Elkann recently toured some of Stellantis’ U.S. sites and presided over a leadership conference at the company’s headquarters just outside Detroit. Again, quoting CNBC and one of its unnamed informants: “The source, who attended the U.S. town hall, said Elkann made no indication of revisiting any decisions. However, they confirmed the company has ended a surgical cost-cutting program internally named ‘Darwin’—a nod to Tavares saying the auto industry was in a Darwinian period, in which only the strongest survive. ‘Darwin is dead because we intend to survive,’ Elkann said, according to the source.”
A micro manager didn’t know how to read the room because he didn’t listen is the impression I get from this article.
Carlos was given a number of MFGs that were not in good shape. Also he is not an American so the Vehicles that get the most attention are those that he was involved in and grew up with.
Contrary to what many like to believe Chrysler was not in good shape to start with. Daimler killed most of their cars and high MPG models. Sergio took the profits from Ram and Jeep and pushed them into Fiat and Alfa and found they did not help.
While the Hemi cars were cool and sexy they were old and out dated and very heavy. They should have been updated long ago, But their time came and went. Also the smaller high MPG cars were reskinned Fiats that lacked the quality.

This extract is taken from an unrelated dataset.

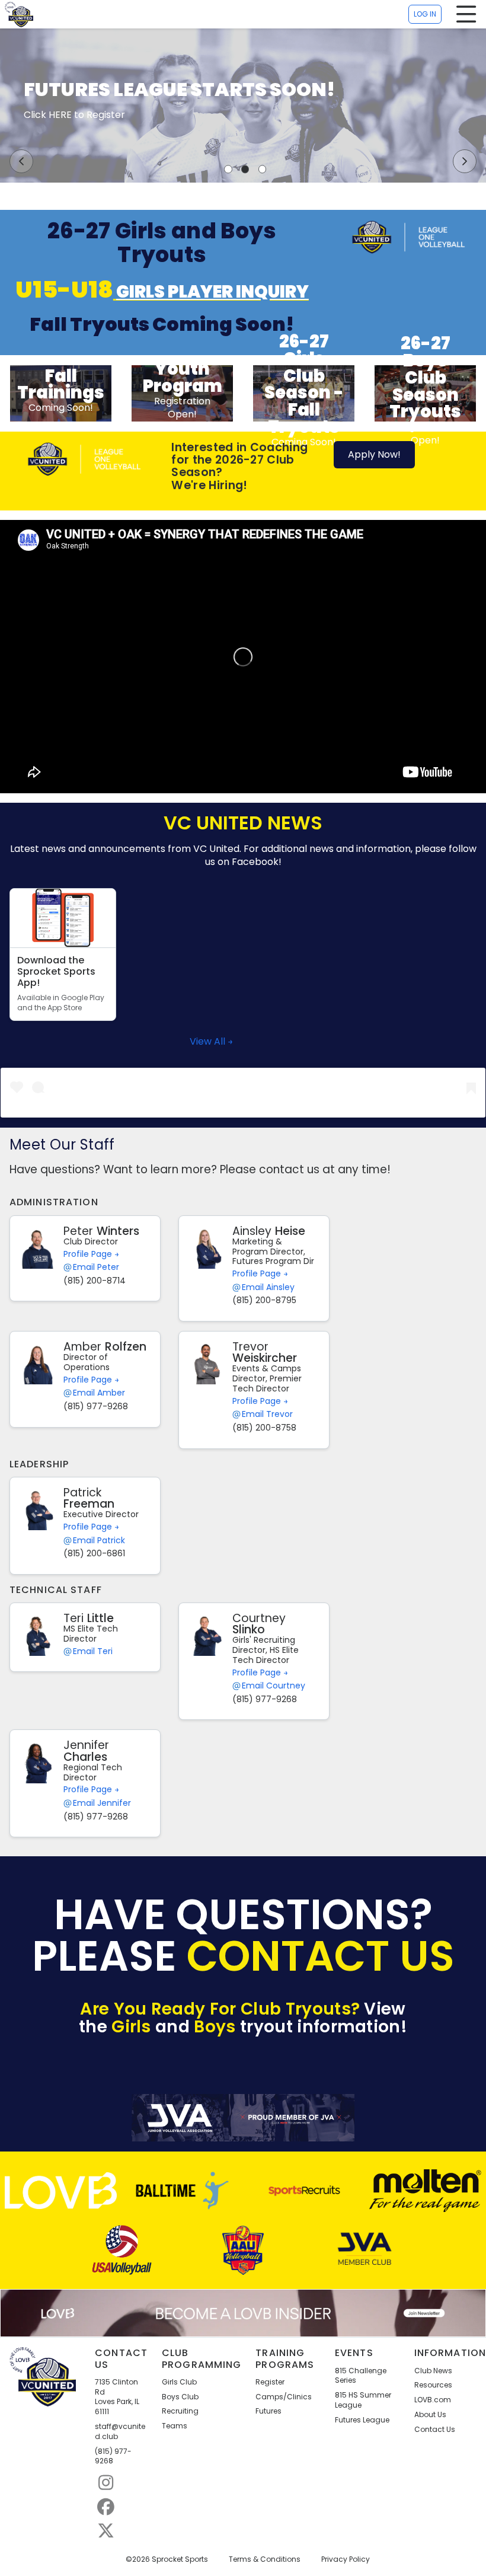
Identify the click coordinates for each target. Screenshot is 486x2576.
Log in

By the time Carlos got Chrysler he needed new platforms. He needed a more efficient and lighter Hemi V8 and he needed smaller cars that were reliable and good quality. He also and still faces the need of some kind of electric car program and this may slow down but it is not going to go away globally.
I’m in no way a Carlos fan but he was put in a tough no win situation.

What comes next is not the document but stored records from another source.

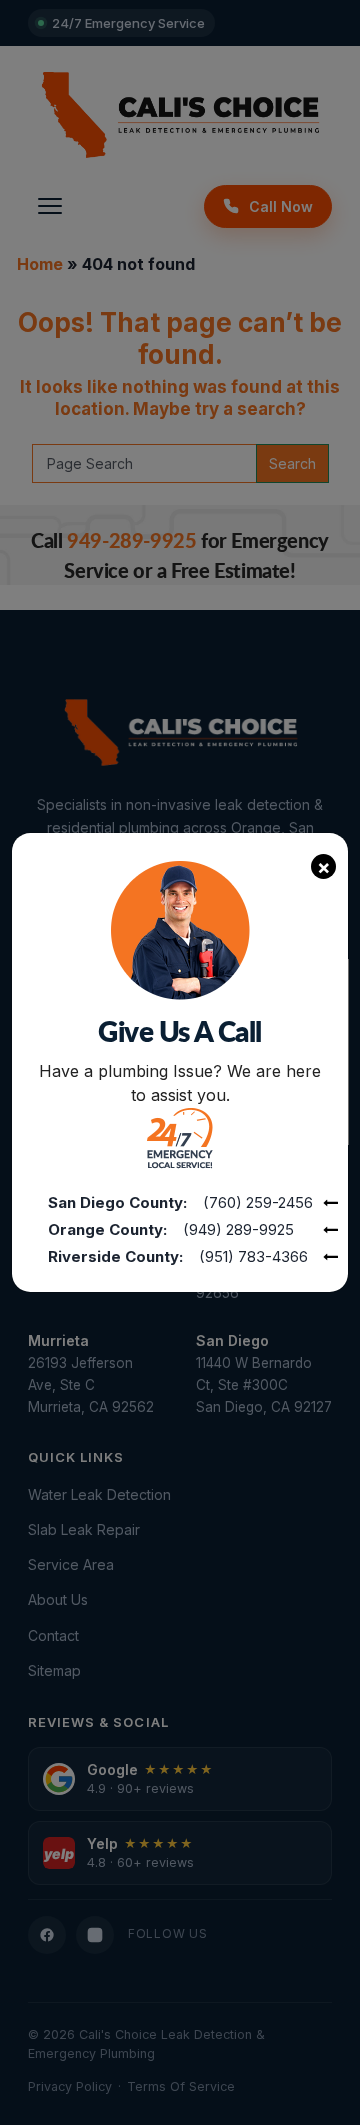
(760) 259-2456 (258, 1202)
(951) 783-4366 (253, 1256)
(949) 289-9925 (238, 1229)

While many loved Sergio he never did much to help Chryslers future. These high powered trucks and cars are great but the small CUV models are what pay the bills and make the profits.
Yes a Hellcat was expensive. But they were not high volume and most of these platforms sold cheap and at little profit. My In Laws have a 300 and they paid a price most pay for a Malibu for the car. Good deal for them but no real profit for Chrysler.